– Что ты делаешь?
Вместо ответа она указывает на кусок картона у нее на коленях. На нем большими буквами написано «Голодовка».
Чуть ниже уточнение мелким шрифтом: «До завтрашнего утра».
– Голодовка до завтрашнего утра? А смысл?
Сестрица сверлит меня взглядом и осторожно отдирает один конец клейкой ленты.
– Мама купила шоколадные хлопья из органического сырья и без пальмового масла. Я не смогу от них отказаться. Я их обожаю, – бормочет она уголком рта.
Затем вновь берет мегафон и начинает горланить свои лозунги. Мама в ответ вопит из кухни. В довершение всего в ведьмином чулане не переставая надрывается саундтрек из «Звездных войн».
Я укрываюсь от этого хаоса в своей комнате. К тому же у меня идея. В недрах мусорной корзины, среди двух скомканных листков бумаги, высохшего фломастера и обертки от плитки шоколада ждет своего часа ластик. Он словно манит меня.
В конце концов, что я теряю?
Я вынимаю его из корзины.
Кладу на стол.
Открываю левый ящик стола и достаю лист бумаги, белый, как только что выпавший снег.
Беру карандаш.
Кладу его слева от бумаги, параллельно краю. Справа кладу ластик.
Я закрываю глаза. Мне кажется, что предстоящее действо должно быть похоже на священный ритуал. Я вспоминаю инструкции продавца «Фиеста Маркета».
Наконец я открываю глаза, беру карандаш и, затаив дыхание, аккуратным почерком вывожу: «Дунайский окунь». Я действую медленно. Как будто я в другом измерении, в невесомости, и вопли моей матери, крики сестры и надрывающийся телефон слышны как сквозь вату.

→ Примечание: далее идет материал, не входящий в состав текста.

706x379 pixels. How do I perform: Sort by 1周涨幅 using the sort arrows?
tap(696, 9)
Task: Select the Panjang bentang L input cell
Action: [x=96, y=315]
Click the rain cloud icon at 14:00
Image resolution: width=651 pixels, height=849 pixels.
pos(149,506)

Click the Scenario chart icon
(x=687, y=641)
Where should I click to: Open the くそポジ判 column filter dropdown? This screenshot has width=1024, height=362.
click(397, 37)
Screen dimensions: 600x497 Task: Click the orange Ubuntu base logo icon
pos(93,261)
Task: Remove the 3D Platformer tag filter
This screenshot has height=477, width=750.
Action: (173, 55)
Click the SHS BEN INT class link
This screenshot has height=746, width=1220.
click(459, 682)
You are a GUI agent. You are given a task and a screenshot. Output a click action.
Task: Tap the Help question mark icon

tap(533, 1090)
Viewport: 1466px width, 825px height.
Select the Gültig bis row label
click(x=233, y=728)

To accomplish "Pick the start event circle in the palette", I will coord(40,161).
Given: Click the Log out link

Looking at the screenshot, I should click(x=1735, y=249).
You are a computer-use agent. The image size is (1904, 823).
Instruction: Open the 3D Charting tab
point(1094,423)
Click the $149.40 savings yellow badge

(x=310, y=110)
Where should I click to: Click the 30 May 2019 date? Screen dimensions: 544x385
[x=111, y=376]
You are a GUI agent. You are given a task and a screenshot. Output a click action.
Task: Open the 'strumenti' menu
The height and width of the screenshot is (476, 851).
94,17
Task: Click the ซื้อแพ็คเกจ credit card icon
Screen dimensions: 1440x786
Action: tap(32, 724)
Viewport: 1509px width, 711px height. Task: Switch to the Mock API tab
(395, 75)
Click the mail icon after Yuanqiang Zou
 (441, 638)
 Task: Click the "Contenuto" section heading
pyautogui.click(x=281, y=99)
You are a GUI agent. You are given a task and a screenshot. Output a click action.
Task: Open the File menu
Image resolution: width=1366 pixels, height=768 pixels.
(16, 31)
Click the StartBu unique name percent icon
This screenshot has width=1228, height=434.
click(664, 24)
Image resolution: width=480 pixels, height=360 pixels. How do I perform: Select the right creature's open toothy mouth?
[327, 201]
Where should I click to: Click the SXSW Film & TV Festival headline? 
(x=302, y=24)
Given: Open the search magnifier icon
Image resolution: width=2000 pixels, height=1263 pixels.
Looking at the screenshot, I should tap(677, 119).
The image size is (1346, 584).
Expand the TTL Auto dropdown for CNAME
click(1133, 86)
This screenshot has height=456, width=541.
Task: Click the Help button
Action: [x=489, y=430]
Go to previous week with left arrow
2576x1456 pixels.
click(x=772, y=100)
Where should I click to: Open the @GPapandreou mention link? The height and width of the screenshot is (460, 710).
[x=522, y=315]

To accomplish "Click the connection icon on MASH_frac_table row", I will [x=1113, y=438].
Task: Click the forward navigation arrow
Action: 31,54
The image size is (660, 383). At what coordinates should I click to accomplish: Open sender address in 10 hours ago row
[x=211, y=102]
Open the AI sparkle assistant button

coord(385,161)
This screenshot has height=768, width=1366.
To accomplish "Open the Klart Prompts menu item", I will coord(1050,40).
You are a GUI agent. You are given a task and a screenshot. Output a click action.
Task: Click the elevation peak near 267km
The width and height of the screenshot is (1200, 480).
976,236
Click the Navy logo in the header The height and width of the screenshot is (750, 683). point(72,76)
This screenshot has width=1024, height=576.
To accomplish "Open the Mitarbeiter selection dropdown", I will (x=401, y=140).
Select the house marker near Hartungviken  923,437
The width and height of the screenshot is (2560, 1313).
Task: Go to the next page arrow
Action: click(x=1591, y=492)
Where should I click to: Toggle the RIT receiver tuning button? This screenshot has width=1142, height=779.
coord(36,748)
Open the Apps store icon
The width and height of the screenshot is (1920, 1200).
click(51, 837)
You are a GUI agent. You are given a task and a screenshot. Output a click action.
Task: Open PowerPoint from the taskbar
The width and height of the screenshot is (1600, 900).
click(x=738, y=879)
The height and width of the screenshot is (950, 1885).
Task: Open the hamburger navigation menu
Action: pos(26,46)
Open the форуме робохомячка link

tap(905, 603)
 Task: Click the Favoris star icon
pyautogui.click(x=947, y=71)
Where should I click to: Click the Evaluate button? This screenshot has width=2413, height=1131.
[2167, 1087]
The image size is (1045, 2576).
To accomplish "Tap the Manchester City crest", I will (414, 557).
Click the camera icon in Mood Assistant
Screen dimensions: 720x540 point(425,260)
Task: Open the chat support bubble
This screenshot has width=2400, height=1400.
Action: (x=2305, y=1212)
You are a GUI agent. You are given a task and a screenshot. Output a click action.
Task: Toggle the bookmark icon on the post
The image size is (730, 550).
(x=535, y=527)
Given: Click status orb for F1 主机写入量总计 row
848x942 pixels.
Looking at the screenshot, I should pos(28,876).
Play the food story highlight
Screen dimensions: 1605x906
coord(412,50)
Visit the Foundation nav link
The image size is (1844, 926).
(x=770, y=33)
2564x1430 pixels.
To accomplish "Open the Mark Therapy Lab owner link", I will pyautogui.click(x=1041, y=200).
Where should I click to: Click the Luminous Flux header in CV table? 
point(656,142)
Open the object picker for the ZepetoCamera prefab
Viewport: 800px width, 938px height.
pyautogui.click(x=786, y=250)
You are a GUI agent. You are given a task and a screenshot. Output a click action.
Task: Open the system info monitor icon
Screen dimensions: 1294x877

Я беру ластик и чувствую, что он теплый. Если, конечно, это не игра моего воображения. Я лишь слегка провожу им по бумаге, и буквы легко стираются. Волшебный он или нет, но стирает отлично. Тут уж я в любом случае ничего не теряю.
– За стол! – зовет мама.
– Ни за что! Лучше умереть! – отвечает сестра.
Я смотрю на листок перед собой. На нем не осталось ни малейшего следа от написанного. Лишь несколько мягких крупинок, которые я смахиваю рукой. Я выглядываю из комнаты и слышу, что Мисс Всезнайка не сдается и протест продолжается.
– Нет материнской диктатуре! – вопит она и изо всех сил цепляется за спинку кровати, а мать пытается ее оторвать.
Неожиданно странный запах щекочет мне нос. Я принюхиваюсь. Запах доносится с кухни. Появляется черный едкий дым.
– Мам! Рыба горит!
Мама несется на кухню. Слишком поздно! На сковороде осталось лишь несколько обугленных рыбьих скелетов. Как тоненькие черные веточки.
Наш обед улетает в распахнутое настежь окно вместе с едким запахом гари, заполнившим кухню. Мисс Всезнайка наконец уступает и соглашается есть вместе с нами цветную капусту, тем более что она выращивалась на биодинамическом экологически чистом производстве, не причиняющем вреда окружающей среде.
Я вяло ковыряюсь в своей тарелке, аппетита нет. У меня кружится голова. Я не могу в это поверить. Неужели это ластик превратил окуня в горстку пепла? Но тут меня окликает мама:
– Эмиль!
Я смотрю на нее взглядом лунатика, который только что очнулся.
– Все в порядке? – спрашивает она встревоженно.
– Да-да. Капуста очень вкусная, – отвечаю я.
– Тогда почему ты макаешь хлеб в стакан с водой?
Я ничего не отвечаю, тупо уставившись на размокший кусок хлеба в руке.
Покончив с едой, мы помогаем маме убрать со стола, и я галопом мчусь в свою комнату. Я так и эдак переворачиваю лист бумаги, разглядываю его со всех сторон. Он девственно белый.
На этом листке я написал «Дунайский окунь».
Потом стер надпись ластиком.
И окунь исчез.
Не может быть! Это совпадение. Да, простое совпадение. Что же еще?
Ты видишь, что бывает, когда за дело берется твой отец?